Outgrower and smallholder farmers have taken cognisance of a publication in the 1st June, 2015 edition of the Business and Financial Times, attributed to the Oil Palm Development Association of Ghana (OPDAG) and captioned ‘Suspend Implementation of 10% Adjustment Tax’.
In that publication, OPDAG sought to
impress upon government to shelve its policy initiative of imposing import
adjustment tax on imported palm oil.
The
Outgrower and Smallholder Farmers, the largest stakeholders as far as the oil
palm industry in the country is concerned, were not part of such a landmark
decision taken by the Association. We wonder how such a major decision could be
taken without prior consultation with the major stakeholders -- the farmers/outgrowers.
Nigeria,
our neighbouring country, has initiated a lot of measures to protect the local
palm sector and encourage farmers, as the sector holds tremendous potential to
create jobs and reduce poverty in the rural areas. Among some of the measures
initiated by Nigeria to protect and sustain the oil palm sector are:
Imposition
of 25% additional import adjustment tax on importation of Crude Palm Oil (CPO).
Moreover,
the Nigeria government has included CPO/Vegetable Oil on the list of items which
importers cannot apply the country’s foreign exchange earnings to finance
importation. This means importation of crude palm oil will be 10% more expensive
owing to the exchange rate difference between interbank and open market.
Of
course, like any effort that holds for rapid economic progress and change, it
will greatly assist Nigerian domestic farmers and encourage local production,
conserve the foreign reserve and improve employment-generation.
However, in Ghana OPDAG turned a
blind-eye toward the local farmers to please the importers and multinationals.

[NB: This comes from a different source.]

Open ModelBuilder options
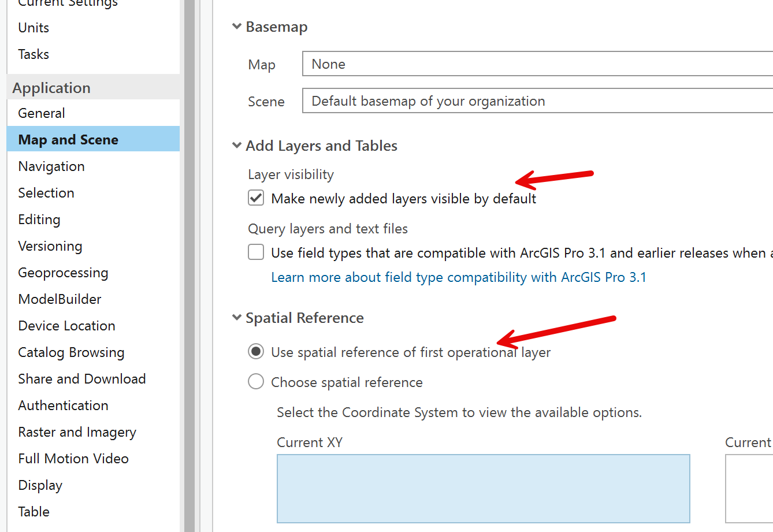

The OPDAG was formed to promote and
sustain the palm sector as it holds potential to help Ghana’s economy by providing
jobs, much-needed foreign capital, and new technology and technical know-how.
This is exactly the kind of
investment partnership Ghana needs from the Association to fuel its growth in
order to get its economy booming.
Ghanaian officials could look to
Nigeria as a model for smart development. The Association and the government
must make it a priority to foster a vibrant palm oil industry.
The present attitude of OPDAG
has put serious doubts in our minds as to its integrity in working toward the
interests of farmers.
With
appropriate duty, the palm sector will be able to attract investors to invest
in the plantations -- which in the long run will increase local production of
palm oil and reduce its importation.
The
question agitating the mind of every oil palm farmer is, how can we boost local
production when government continues to allow the influx of cheap, low-quality
palm oil from the Far East to flood our market?
In
as much as the farmers recognise the need to bridge the gap between our current
production and consumption, which is in excess of 260,000 metric tonnes and
therefore cannot call for a total ban of the commodity, there is still a need
to protect the local producers: that is, the farmers in particular and other
stakeholders in the oil palm plantation industry to stay competitive.
According
to the Ministry of Food and Agriculture (MOFA), palm oil was the principal
export from the then-Gold Coast and accounted for 75% of the country’s export
revenue in the 1880s. How come we are now a net importer of the same commodity
today?
Is
it not from the neglect and failure on our part as a people to pay serious
attention to the sector? Our population continues to grow and this comes with a
corresponding demand or consumption of palm oil. For how long shall we continue
to rely on imports to the detriment of our already ailing economy, while we
provide jobs for the exporting countries and leave our farmers to wallow in
poverty?
Oil
palm farmers are more than certain that the imposition of IAT on crude palm oil
will have a positive effect on growth of the oil palm sector while increasing
government revenue, and in the long run neutralise the threat that is draining
the economy of much-needed revenue and thereby affecting the livelihood of
farmers -- which constitute the largest stakeholder group of the industry.
We
the outgrower and smallholder farmers believe that government has clear
objectives and intentions to ensure the livelihoods of local farmers in the oil
palm sector are safeguarded through various interventions, of which the IAT is
part.
We
therefore urge the government to expedite action on implementation of the IAT.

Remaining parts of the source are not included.